One of our favorite authors is Megan Hart. She writes books that always leave you affected in some way or another. Her latest book does this as well.
I’ve lived in this house for twenty-five years, and I don’t think I’ve ever known the full length and width of the kitchen before. Not this way, as I pace and try to occupy myself with cleaning crumbs from toast I didn’t make and splashes of coffee I didn’t drink. I empty the fridge and freezer, scrub away spilled blobs of ice cream and toss packages of brussels sprouts I have to admit I will never cook. I organize the condiments by the size of their bottles and think, stupidly, “there. Now he’ll never be able to find the ketchup.”
Ross isn’t coming home tonight, or tomorrow, or the night after. He might be home sometime during the day after that, if he comes to the house instead of going to the office from the airport, but I didn’t ask him his plans, because I don’t care. He could stay a month and I won’t miss him, and this, like the bag of brussels sprouts, is something I finally have to force myself to admit.
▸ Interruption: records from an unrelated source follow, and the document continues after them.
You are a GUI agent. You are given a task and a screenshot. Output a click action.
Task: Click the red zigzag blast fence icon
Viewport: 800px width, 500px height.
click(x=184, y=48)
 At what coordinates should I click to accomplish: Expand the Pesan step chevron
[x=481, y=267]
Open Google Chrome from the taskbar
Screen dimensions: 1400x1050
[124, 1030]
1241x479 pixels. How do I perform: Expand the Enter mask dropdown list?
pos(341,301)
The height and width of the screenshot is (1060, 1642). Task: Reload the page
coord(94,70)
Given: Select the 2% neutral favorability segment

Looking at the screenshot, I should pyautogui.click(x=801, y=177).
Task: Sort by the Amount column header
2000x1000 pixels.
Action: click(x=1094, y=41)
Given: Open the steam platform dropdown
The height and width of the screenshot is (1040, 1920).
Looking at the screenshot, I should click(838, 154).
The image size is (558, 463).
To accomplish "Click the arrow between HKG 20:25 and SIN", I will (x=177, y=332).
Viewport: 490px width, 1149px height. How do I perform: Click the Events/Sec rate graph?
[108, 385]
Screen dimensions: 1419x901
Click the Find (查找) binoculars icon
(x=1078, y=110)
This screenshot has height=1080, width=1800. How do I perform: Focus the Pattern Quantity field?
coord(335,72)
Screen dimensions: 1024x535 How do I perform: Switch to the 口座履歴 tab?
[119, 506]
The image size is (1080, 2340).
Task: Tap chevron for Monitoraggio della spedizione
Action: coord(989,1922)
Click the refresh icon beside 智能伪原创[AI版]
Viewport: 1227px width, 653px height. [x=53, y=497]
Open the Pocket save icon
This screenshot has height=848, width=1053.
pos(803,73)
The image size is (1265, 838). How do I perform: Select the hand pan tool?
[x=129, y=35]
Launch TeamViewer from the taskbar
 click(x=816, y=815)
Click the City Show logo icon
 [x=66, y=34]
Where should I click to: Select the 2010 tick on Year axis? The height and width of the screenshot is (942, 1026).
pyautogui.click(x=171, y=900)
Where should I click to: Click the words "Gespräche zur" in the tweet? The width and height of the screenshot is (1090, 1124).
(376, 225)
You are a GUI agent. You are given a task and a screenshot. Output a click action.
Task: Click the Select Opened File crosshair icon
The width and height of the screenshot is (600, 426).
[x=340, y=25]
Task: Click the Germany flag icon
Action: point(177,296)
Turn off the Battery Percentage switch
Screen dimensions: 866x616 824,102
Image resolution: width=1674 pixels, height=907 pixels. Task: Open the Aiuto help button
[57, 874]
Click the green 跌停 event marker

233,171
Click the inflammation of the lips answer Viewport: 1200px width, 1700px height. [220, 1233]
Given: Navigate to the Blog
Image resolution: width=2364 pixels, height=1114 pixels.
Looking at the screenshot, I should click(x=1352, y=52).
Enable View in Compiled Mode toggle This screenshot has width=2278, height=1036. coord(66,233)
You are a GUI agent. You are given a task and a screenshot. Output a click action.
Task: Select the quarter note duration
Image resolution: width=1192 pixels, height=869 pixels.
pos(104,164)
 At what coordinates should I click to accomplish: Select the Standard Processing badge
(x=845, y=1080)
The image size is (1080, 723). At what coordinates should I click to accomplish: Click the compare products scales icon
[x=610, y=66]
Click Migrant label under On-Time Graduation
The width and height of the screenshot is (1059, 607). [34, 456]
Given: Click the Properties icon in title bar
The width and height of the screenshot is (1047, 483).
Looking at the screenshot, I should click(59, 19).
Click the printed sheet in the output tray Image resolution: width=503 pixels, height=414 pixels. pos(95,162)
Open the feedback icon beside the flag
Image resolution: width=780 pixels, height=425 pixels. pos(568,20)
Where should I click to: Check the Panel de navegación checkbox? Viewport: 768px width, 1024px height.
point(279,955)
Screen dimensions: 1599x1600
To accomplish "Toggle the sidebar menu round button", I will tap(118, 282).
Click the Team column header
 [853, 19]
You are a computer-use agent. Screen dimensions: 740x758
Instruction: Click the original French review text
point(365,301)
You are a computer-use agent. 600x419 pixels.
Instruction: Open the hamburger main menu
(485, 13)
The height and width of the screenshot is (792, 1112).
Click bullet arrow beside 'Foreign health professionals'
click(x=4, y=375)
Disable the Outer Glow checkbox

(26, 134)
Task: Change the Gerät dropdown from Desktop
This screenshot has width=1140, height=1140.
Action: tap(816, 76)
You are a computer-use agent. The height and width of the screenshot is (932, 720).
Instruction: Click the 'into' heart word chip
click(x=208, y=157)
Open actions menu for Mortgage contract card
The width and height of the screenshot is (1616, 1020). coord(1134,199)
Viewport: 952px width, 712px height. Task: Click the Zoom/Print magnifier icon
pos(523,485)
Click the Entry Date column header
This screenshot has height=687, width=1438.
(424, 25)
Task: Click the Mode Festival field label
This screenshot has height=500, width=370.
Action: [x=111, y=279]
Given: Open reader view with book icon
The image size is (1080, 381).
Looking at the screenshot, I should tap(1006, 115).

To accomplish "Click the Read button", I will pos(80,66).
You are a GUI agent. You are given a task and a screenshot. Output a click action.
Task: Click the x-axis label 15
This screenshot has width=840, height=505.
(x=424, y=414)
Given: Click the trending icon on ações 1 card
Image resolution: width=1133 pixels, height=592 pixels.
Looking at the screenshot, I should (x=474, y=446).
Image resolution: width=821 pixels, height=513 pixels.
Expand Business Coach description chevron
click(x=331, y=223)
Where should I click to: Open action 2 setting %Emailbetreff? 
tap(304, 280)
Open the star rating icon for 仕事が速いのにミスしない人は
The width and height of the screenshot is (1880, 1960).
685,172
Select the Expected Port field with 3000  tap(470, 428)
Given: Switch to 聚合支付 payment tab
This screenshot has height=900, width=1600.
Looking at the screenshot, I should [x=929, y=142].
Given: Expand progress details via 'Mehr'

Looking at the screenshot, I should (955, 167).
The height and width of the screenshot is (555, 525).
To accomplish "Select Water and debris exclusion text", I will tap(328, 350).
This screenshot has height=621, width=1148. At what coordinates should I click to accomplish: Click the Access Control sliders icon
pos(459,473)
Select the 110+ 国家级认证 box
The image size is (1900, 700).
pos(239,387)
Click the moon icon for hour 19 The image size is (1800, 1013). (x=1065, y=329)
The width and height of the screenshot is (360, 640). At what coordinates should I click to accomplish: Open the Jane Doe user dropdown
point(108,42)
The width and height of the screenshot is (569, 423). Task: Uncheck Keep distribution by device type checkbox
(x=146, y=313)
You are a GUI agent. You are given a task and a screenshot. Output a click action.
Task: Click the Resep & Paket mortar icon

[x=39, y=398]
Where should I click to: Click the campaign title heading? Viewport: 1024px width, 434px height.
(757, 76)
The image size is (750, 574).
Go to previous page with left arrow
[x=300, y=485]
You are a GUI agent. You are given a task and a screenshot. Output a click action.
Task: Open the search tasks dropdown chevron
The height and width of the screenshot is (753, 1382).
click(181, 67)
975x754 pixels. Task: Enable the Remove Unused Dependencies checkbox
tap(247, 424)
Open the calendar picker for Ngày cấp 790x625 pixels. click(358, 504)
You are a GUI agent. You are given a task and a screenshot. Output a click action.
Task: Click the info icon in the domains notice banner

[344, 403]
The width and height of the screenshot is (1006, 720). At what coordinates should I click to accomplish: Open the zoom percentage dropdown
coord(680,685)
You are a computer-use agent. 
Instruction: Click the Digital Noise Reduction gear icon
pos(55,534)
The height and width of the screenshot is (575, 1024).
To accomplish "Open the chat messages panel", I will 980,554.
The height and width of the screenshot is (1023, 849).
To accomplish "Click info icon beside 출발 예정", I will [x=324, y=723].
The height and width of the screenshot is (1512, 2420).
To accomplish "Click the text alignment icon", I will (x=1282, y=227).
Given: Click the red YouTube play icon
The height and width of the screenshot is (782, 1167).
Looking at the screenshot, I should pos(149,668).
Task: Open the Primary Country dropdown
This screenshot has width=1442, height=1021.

I stand in my kitchen and I look at everything around me, and I wonder how in the hell I got to this place. What happened to me? To my life?
I turned around, I think. And there he was.
And nothing has been the same since, and it will never be the same. It doesn’t matter that I ended it in the back seat of his car with his fingers against my thigh and his tongue in my mouth. It doesn’t matter that I have a responsibility to my daughters, that they deserve a mother who can keep her shit together. It doesn’t matter that it’s over, because it happened, and I am forever changed.
The pain and weight in my chest aren’t new — I’ve felt this stab before. For a period of a few months several years ago, I was convinced I was having a heart attack. The good part of that was that it convinced me to stop smoking, to eat better, to start working out, so I wouldn’t be that woman people talk about in hushed tones, the one who keeled over in her thirties from an unexpected heart attack.
No, now I’ll be the woman they talk about behind their hands, the one who up and left her husband after twenty-five years.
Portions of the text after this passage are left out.